Rousseau went on to win first prize in the contest and—in an otherwise mundane career as composer and playwright, among other things—he had newfound fame as a philosopher. Scholar Jeff J.S. Black points out that Rousseau is one of the first thinkers within the modern democratic tradition to question the political commitment to scientific progress found in most modern societies (especially liberal democracies) and examined the costs of such policies. In the Discourse on the Arts and Sciences, Rousseau "authored a scathing attack on scientific progress...an attack whose principles he never disavowed, and whose particulars he repeated, to some extent, in each of his subsequent writings."

==Response==
Rousseau anticipated that his essay would cause "a universal outcry against [him]", but held that "a few sensible men" would appreciate his position. He holds that this will be because he has dismissed the concerns of "men born to be in bondage to the opinions of the society in which they live in." In this he includes "wits" and "those who follow fashion". He maintains that those who reflexively support ways of thinking that mirror the times they live in merely "play the free-thinker and the philosopher", and had they lived during the age of the French Wars of Religion these same people would have joined the Catholic League and "been no more than fanatics" advocating the use of force to suppress Protestants.

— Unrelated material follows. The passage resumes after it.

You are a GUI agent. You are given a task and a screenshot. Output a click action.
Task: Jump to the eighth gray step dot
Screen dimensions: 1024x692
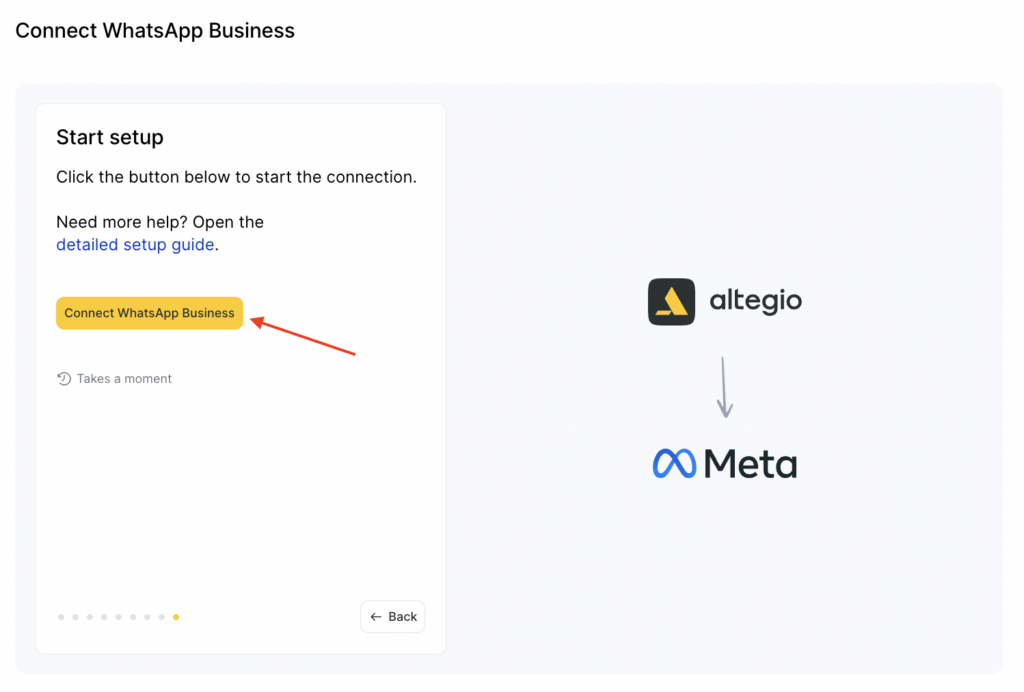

Rousseau's argument was controversial, and drew a great number of responses. One from critic Jules Lemaître (1853–1914) called the instant deification of Rousseau as "one of the strongest proofs of human stupidity." Several critics argued that the idea of an ancient golden age was a myth, and argued that Rousseau failed to indicate at what point humans' moral decline occurred. Rousseau himself answered five of his critics in the two years or so after he won the prize. Among these five answers were replies to Stanisław Leszczyński, former King of Poland, the Abbé Raynal, and the "Last Reply" to the philosopher Charles Borde. These responses provide clarification for Rousseau's argument in the First Discourse, and begin to develop a theme he further advances in the Discourse on Inequality – that misuse of the arts and sciences is one case of a larger theme, that man, by nature good, is corrupted by civilization. Inequality, luxury, and the political life are identified as especially harmful. Critics also noted that Rousseau did not offer any solutions to the corruption of human morals. Rousseau acknowledged this, noting that he had only tried to locate its sources rather than to find a solution.

Oddly, Rousseau, who claims to be motivated by the idea of bringing forth something to promote the happiness of mankind, sets most of humanity as his adversaries. Scholar Jeff J. S. Black points out that this is because Rousseau wants his work to outlive him. Rousseau holds that if he wrote things that were popular with the fashionable and trendy, his work would fade with the passing of fashion, "To live beyond one's century, then, one must appeal to principles that are more lasting and to readers who are less thoughtless."

Rousseau's own assessment of his First Discourse was ambiguous. In one letter he described it as one of his "principal writings," and one of only three in which his philosophical system is developed (the others being the Discourse on Inequality and Émile), but in another instance he evaluated it as "at best mediocre."